Anyway, I’ll be writing a blog chronicling the project’s progress and providing some related features like scenarios and so on. If you’re interested in historical wargaming, the crusades, or the role of history in the media, please check it out. And tell your friends who might be interested!

Something I’ve been working on!

TV Tuesday: Vikings mid-season

OK, so season 5.1 of Vikings has wrapped up, with the sort of radical narrative centrelessness that we’ve come to expect from this sprawling music video of a show.

When last we left our heroes, everyone was wandering all over the map, with Ivarr and Hvitserk in York, Bjorn and Halfdan sailing around the Mediterranean falling in love, Ubbe and Lagertha being uneasy allies in Kattegat, Floki off colonising Iceland, and Harald wooing Astrid in Norway. I might have that all mixed up.

Aaaaanyway, everyone falls into one side or another of a big alliance, and Bjorn and Halfdan return, replacing their totally pointless Mediterranean side trip with an equally pointless romance between Bjorn and Princess Who Cares (Dagny Backer Johnsen). Spurned, Torvi gets together with Ubbe, which upsets Margrethe, who is sort of trying to do for Aslaug what Ubbe does for Ragnar, i.e. be the Poundland version.

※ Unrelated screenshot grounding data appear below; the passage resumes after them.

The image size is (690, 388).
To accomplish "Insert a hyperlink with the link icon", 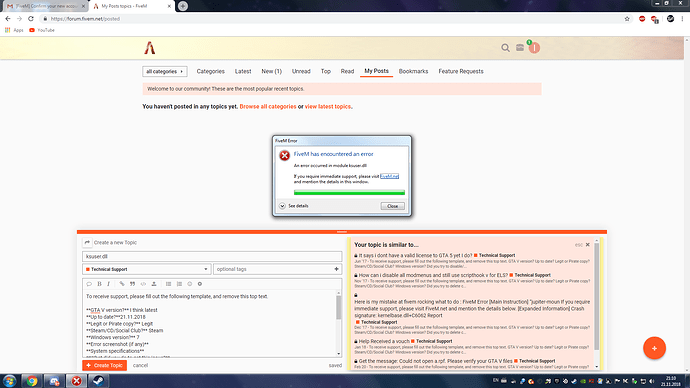I will pyautogui.click(x=122, y=284).
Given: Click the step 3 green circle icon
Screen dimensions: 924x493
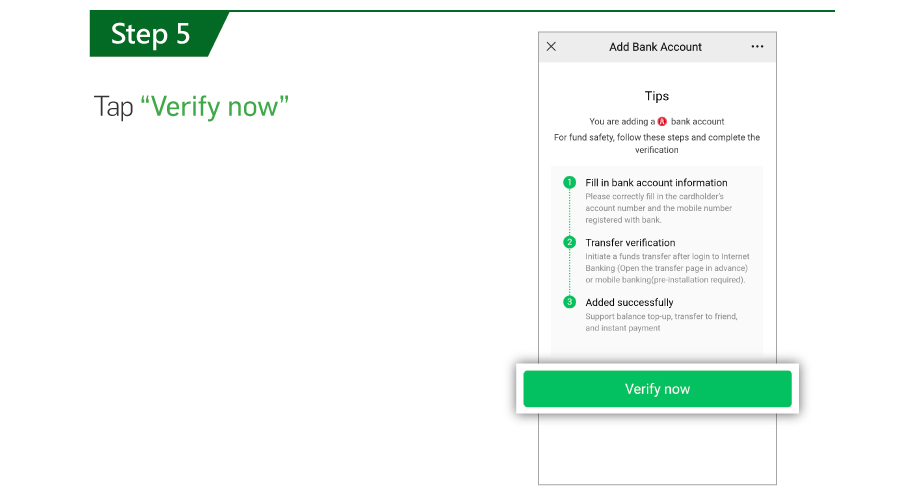Looking at the screenshot, I should (x=569, y=302).
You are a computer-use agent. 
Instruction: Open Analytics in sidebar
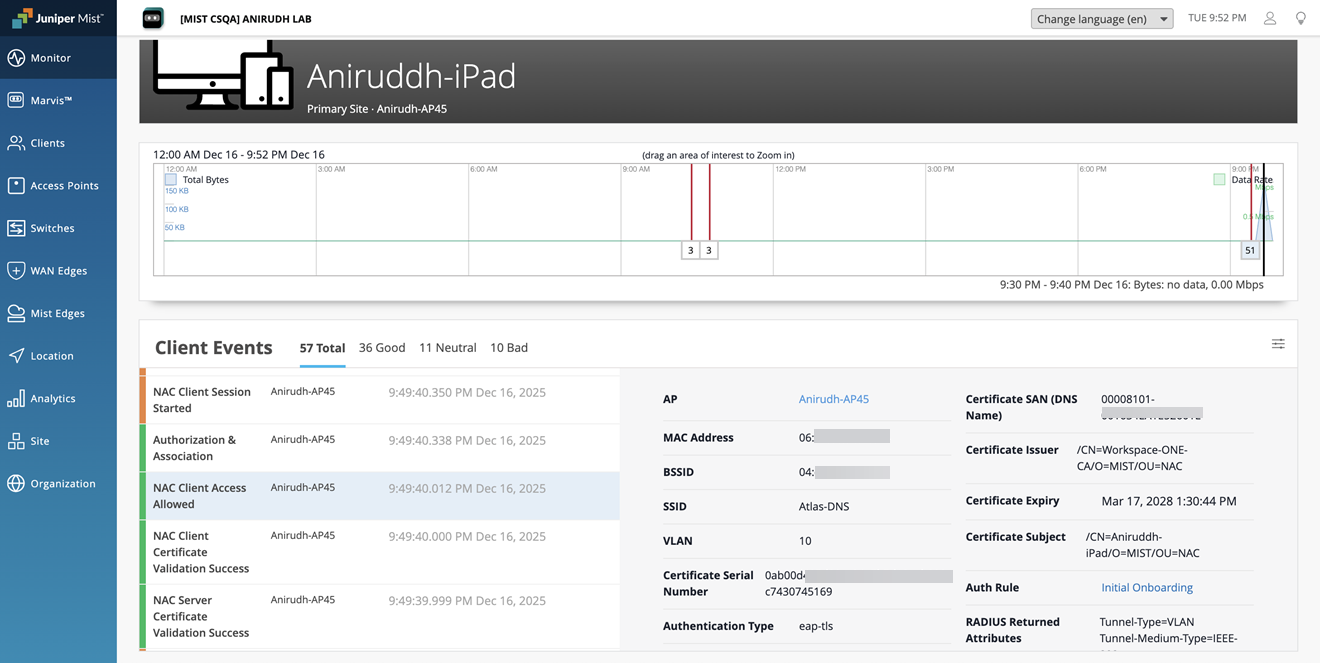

And I guess Aethelwulf dies and Alfred is nominated king instead of Aethelred, which doesn’t make a lot of sense, but then I gave up trying to figure out this show’s approach to West Saxon history long ago.

So the two sides get together for a big season-ending battle, with occasional cuts away to the side plots in England and Iceland. The battle begins with a rousing chorus of The Only Song in Norway, but I can’t hate: the sad singing bit is effectively done, especially since I think the song ends on the line about killing lots of people.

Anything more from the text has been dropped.